Until now, people with insomnia have typically been given advice about sleep hygiene or prescribed sleeping pills. Now they could be offered a £45 app-based treatment program on the NHS instead of pills, under new guidelines from the National Institute for Health and Care Excellence (Nice).

Nice is recommending Sleepio as an effective alternative for the first time, saving the NHS cash and reducing prescriptions of drugs which can be addictive. An analysis found healthcare costs were lower when using Sleepio, mostly because of fewer GP appointments and sleeping pills prescribed, Nice said.

The app uses an artificial intelligence algorithm to provide people with tailored digital cognitive behavioural therapy for insomnia (CBT-I). As many as 800,000 people could benefit from the new guidelines in England.

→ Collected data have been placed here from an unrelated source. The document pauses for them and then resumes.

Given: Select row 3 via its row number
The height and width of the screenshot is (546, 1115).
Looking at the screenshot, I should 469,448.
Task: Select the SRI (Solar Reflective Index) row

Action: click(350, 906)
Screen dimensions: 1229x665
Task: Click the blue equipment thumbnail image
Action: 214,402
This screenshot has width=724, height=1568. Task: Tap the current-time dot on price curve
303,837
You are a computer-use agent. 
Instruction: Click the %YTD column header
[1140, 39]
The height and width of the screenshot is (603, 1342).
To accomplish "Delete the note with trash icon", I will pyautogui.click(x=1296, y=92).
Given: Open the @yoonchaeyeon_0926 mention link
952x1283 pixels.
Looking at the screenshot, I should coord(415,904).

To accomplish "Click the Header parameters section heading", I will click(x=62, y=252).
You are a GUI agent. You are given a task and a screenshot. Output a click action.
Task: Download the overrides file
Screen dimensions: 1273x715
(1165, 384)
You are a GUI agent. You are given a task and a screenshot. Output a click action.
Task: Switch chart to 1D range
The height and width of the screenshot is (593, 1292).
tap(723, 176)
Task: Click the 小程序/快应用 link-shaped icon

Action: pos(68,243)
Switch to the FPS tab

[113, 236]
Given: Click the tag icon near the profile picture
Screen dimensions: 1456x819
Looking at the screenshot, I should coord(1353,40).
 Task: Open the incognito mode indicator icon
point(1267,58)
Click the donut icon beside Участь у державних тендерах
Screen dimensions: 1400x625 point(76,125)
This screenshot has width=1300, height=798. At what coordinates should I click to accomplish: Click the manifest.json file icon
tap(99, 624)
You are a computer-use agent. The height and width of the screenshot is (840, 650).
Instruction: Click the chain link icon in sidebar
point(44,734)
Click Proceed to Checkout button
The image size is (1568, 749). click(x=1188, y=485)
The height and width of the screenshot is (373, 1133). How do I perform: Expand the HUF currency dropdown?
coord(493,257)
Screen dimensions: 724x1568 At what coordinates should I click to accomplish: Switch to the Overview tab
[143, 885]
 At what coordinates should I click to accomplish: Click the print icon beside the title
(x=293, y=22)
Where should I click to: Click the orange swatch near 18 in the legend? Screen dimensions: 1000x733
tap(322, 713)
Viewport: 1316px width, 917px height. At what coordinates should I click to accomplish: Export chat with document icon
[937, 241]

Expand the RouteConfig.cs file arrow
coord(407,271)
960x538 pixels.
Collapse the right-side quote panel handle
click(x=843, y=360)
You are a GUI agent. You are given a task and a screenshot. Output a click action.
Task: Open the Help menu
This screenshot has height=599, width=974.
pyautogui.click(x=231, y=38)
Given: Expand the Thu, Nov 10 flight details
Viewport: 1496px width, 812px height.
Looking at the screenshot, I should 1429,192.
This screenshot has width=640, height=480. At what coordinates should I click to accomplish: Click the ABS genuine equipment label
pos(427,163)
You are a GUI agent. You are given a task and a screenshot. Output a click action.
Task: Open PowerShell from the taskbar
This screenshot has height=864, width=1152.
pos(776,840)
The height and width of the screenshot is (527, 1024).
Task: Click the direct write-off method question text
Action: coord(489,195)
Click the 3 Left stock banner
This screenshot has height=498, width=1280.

“Until now people with insomnia have been offered sleeping pills and taught about sleep hygiene, so our committee’s recommendation of Sleepio provides GPs and their patients with a new treatment option,” said Jeanette Kusel, the acting director for MedTech and digital at Nice. “Our rigorous, transparent and evidence-based analysis has found that Sleepio is cost saving for the NHS compared with usual treatments in primary care. It will also reduce people with insomnia’s reliance on dependence-forming drugs such as zolpidem and zopiclone.